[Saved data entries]

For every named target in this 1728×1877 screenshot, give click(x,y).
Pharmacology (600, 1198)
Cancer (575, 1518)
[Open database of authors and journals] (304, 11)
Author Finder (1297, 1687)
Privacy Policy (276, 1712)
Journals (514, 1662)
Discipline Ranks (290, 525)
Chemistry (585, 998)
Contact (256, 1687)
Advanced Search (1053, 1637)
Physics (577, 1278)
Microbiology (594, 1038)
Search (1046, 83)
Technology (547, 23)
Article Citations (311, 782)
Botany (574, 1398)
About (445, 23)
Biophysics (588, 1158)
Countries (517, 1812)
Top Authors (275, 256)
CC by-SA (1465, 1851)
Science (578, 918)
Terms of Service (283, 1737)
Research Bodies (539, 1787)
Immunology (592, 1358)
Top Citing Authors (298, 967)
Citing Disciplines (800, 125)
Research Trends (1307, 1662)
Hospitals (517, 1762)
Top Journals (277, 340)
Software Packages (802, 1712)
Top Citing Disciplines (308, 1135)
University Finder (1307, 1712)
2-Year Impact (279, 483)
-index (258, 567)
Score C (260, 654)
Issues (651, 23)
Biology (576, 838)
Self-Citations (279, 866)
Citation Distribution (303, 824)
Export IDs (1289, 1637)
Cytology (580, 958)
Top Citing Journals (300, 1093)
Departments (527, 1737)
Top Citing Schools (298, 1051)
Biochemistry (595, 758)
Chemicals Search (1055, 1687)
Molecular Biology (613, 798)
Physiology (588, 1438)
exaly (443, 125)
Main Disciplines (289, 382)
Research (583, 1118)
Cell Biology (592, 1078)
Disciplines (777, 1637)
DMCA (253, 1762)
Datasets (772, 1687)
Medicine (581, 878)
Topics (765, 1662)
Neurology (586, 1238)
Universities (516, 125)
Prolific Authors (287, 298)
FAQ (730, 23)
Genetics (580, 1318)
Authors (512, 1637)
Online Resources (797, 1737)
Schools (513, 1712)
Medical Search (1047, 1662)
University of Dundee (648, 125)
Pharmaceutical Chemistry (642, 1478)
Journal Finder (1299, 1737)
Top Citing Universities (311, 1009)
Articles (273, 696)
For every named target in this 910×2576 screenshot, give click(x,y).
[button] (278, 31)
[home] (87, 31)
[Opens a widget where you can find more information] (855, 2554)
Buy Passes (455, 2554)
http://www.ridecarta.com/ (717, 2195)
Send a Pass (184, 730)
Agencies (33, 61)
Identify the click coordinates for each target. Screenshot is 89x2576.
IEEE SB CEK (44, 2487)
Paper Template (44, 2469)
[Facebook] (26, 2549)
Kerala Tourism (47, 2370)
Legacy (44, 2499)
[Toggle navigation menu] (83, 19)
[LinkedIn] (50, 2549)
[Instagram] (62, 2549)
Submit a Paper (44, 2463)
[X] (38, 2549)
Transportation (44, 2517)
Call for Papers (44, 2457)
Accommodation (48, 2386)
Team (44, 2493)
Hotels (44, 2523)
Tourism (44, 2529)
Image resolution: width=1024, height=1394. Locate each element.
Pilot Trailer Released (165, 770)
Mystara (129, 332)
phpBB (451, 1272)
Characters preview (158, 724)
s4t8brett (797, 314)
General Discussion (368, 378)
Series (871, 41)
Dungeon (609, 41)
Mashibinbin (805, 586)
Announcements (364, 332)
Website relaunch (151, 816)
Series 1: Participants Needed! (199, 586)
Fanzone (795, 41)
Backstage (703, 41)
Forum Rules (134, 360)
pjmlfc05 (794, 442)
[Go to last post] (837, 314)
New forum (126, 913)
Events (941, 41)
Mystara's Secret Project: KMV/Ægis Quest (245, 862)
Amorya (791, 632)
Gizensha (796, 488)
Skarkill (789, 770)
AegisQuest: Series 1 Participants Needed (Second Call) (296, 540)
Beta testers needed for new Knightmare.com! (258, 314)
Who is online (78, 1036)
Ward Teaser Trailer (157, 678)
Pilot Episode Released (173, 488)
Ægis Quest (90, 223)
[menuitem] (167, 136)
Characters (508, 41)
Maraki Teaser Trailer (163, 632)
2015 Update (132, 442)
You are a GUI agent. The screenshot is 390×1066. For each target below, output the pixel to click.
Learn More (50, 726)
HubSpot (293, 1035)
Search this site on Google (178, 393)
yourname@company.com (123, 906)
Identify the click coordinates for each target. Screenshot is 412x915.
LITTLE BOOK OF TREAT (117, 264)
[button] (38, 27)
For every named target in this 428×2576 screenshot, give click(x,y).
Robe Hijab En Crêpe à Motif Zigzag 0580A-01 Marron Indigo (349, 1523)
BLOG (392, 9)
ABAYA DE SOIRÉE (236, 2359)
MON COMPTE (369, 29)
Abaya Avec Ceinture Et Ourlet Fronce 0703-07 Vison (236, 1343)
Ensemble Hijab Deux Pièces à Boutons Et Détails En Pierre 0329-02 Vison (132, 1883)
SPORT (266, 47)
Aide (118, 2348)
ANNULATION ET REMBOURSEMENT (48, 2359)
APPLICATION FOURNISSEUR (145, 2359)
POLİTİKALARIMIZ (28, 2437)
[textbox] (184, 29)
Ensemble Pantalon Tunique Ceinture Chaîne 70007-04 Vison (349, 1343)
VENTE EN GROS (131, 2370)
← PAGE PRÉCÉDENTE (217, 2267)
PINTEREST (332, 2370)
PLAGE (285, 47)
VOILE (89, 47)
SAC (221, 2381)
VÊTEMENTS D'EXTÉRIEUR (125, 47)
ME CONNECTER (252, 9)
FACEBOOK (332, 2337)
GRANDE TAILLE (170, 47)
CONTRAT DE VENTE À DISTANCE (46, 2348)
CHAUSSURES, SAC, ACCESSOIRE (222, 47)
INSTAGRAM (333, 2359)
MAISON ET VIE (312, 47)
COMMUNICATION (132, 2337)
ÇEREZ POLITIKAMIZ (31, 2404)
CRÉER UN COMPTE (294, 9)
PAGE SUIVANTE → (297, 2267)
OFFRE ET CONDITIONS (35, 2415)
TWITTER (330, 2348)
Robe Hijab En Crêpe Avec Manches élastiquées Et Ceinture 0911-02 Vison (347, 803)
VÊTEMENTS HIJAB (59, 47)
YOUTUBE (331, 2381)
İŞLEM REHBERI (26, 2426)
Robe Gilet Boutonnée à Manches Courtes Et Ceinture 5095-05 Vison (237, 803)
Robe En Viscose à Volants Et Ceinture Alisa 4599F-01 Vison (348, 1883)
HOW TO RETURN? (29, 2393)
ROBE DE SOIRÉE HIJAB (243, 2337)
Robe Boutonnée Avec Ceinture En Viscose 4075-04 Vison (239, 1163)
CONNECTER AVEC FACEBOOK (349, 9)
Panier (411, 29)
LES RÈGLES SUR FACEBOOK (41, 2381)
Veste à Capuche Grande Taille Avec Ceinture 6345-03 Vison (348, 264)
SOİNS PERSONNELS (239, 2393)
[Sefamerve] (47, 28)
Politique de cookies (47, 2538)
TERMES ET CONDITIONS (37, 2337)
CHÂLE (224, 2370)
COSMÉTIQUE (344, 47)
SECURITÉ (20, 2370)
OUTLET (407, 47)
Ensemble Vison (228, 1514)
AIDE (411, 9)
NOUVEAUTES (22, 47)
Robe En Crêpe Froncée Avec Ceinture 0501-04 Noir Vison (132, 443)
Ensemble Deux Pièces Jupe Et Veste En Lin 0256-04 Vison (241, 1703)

### Your goal:
Retype, exactly and in full, the lines above from the one containing "Team (44, 2493)" through the one containing "Characters (508, 41)".

### Written response:
Team (44, 2493)
Hotels (44, 2523)
Tourism (44, 2529)
Image resolution: width=1024, height=1394. Locate each element.
Pilot Trailer Released (165, 770)
Mystara (129, 332)
phpBB (451, 1272)
Characters preview (158, 724)
s4t8brett (797, 314)
General Discussion (368, 378)
Series (871, 41)
Dungeon (609, 41)
Mashibinbin (805, 586)
Announcements (364, 332)
Website relaunch (151, 816)
Series 1: Participants Needed! (199, 586)
Fanzone (795, 41)
Backstage (703, 41)
Forum Rules (134, 360)
pjmlfc05 (794, 442)
[Go to last post] (837, 314)
New forum (126, 913)
Events (941, 41)
Mystara's Secret Project: KMV/Ægis Quest (245, 862)
Amorya (791, 632)
Gizensha (796, 488)
Skarkill (789, 770)
AegisQuest: Series 1 Participants Needed (Second Call) (296, 540)
Beta testers needed for new Knightmare.com! (258, 314)
Who is online (78, 1036)
Ward Teaser Trailer (157, 678)
Pilot Episode Released (173, 488)
Ægis Quest (90, 223)
[menuitem] (167, 136)
Characters (508, 41)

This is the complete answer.